# EXERCISE DETAILS
Go through each line of the records below and count those with the word "years". Give only the count.

# INPUT
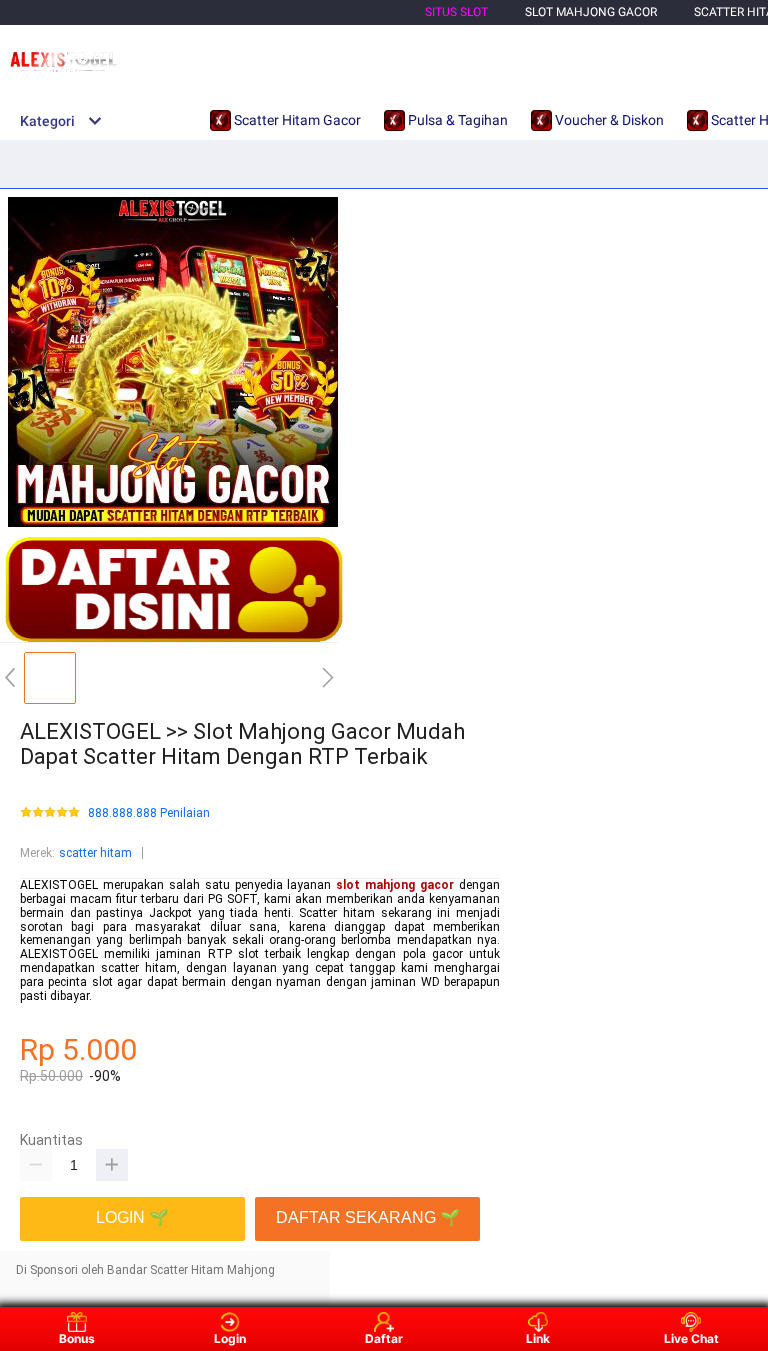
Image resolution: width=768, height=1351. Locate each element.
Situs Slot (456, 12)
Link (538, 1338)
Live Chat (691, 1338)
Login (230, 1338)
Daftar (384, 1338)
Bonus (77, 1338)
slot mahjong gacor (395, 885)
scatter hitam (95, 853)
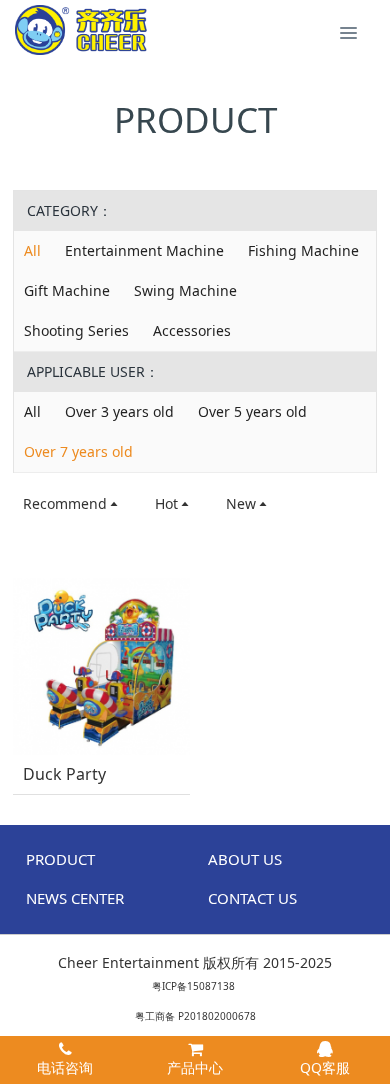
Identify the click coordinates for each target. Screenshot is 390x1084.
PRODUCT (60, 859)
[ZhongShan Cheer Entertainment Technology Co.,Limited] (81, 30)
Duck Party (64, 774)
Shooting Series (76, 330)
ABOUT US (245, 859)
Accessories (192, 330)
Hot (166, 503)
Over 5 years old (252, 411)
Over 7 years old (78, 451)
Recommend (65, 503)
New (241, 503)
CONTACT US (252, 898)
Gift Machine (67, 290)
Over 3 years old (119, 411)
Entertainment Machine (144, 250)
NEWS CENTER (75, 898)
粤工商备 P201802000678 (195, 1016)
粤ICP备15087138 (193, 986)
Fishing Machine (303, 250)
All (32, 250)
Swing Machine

# COMPLETED EXERCISE
3